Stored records
::::::::::

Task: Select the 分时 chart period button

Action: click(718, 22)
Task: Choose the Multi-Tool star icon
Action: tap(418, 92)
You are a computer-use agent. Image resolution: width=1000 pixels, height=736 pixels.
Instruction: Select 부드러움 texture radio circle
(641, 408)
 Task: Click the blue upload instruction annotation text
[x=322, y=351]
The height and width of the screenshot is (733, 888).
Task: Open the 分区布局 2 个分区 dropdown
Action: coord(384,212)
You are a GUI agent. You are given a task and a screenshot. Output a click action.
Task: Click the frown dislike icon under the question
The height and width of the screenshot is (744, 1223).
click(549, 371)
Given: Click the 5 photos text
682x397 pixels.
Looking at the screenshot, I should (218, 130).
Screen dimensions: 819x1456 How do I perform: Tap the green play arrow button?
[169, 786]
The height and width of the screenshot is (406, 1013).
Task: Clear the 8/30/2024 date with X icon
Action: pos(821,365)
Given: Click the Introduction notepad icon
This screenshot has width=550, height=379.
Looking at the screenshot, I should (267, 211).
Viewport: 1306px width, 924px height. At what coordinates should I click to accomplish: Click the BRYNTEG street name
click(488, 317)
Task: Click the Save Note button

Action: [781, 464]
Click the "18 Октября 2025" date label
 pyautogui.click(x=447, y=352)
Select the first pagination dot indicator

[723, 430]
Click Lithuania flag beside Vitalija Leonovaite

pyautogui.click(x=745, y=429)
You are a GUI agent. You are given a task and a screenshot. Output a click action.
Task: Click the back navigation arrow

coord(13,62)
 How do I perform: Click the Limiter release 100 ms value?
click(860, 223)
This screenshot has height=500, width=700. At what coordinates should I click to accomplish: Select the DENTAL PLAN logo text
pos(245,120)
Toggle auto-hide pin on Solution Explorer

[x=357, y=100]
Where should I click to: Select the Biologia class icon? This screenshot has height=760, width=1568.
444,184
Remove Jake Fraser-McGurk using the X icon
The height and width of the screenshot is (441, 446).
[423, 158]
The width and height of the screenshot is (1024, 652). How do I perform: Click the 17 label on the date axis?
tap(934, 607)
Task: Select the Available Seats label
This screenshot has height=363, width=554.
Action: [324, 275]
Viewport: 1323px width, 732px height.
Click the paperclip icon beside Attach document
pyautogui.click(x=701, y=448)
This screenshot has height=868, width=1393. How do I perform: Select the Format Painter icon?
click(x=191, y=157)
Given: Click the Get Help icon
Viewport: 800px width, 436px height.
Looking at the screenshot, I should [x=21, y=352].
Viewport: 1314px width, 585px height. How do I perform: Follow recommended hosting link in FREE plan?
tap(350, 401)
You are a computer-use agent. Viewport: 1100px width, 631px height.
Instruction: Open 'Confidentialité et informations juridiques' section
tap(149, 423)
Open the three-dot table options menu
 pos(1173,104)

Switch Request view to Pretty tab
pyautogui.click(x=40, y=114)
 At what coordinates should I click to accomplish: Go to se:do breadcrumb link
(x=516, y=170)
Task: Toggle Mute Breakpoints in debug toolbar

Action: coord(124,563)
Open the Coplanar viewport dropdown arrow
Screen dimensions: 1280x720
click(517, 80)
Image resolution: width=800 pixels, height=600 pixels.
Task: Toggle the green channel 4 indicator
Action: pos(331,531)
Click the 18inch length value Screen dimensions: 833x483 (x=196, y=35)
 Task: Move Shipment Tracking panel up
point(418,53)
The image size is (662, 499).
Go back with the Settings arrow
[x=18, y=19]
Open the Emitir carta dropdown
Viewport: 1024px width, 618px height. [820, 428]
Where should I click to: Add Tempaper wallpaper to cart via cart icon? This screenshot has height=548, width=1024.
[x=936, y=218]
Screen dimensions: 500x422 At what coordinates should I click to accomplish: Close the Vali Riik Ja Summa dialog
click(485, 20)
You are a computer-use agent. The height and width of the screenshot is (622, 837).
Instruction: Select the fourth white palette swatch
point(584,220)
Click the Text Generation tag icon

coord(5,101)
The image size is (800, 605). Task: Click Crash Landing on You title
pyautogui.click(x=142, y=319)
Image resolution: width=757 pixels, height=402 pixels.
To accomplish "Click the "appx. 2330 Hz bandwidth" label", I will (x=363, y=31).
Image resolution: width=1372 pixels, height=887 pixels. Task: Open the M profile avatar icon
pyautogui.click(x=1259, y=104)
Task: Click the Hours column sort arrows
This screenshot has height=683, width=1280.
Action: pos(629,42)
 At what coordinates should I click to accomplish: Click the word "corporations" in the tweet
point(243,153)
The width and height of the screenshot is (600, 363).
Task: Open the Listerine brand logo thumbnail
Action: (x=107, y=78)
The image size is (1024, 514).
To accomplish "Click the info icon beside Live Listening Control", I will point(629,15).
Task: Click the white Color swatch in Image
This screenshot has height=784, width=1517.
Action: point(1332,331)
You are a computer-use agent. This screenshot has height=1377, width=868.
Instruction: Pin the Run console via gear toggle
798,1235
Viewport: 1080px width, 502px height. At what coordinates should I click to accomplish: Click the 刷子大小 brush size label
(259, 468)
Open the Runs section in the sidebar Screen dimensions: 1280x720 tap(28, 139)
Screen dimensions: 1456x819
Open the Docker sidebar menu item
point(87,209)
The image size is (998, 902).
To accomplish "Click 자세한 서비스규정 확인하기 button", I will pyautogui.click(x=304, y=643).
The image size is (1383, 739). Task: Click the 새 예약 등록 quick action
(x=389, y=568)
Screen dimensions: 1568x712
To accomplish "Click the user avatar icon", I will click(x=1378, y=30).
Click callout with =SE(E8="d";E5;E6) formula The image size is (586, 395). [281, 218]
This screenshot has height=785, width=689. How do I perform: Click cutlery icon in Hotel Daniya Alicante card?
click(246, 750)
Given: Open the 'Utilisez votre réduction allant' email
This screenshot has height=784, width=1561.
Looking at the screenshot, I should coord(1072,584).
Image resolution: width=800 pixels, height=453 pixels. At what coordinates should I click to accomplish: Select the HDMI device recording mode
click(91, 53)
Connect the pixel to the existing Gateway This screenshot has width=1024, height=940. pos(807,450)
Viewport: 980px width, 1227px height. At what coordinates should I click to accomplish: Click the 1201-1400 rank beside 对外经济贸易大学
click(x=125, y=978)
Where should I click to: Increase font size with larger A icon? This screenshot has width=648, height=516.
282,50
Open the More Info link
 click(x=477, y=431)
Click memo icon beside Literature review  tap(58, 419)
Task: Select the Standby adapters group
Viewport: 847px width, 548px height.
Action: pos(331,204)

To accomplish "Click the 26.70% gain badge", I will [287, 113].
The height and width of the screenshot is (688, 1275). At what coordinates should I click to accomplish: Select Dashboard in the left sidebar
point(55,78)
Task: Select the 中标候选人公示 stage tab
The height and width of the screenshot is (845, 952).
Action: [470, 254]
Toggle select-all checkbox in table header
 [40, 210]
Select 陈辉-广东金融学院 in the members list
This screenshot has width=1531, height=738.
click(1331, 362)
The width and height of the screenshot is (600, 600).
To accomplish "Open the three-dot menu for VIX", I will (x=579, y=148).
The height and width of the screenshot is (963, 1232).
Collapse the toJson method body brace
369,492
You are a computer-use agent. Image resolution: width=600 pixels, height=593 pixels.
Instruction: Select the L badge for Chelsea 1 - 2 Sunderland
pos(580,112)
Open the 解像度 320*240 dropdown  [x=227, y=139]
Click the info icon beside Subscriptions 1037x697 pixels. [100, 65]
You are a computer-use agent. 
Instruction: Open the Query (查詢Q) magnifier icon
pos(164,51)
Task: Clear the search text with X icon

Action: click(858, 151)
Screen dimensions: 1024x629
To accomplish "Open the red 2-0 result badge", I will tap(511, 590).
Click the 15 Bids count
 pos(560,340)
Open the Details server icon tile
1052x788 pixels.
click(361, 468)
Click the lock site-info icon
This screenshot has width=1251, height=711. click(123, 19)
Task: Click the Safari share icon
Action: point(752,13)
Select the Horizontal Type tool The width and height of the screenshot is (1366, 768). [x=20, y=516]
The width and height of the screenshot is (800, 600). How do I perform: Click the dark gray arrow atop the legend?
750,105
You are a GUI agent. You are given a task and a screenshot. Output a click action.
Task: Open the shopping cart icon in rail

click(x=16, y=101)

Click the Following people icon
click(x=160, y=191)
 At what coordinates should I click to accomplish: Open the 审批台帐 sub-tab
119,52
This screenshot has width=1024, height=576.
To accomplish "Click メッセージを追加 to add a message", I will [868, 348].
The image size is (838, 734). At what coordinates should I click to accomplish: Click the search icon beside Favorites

::::::::::

Look above for the line containing "The width and height of the screenshot is (800, 600).". Return it and each line after it exactly, through the last line, and nothing more.

◆ Answer space
The width and height of the screenshot is (800, 600). How do I perform: Click the dark gray arrow atop the legend?
750,105
You are a GUI agent. You are given a task and a screenshot. Output a click action.
Task: Open the shopping cart icon in rail

click(x=16, y=101)

Click the Following people icon
click(x=160, y=191)
 At what coordinates should I click to accomplish: Open the 审批台帐 sub-tab
119,52
This screenshot has width=1024, height=576.
To accomplish "Click メッセージを追加 to add a message", I will [868, 348].
The image size is (838, 734). At what coordinates should I click to accomplish: Click the search icon beside Favorites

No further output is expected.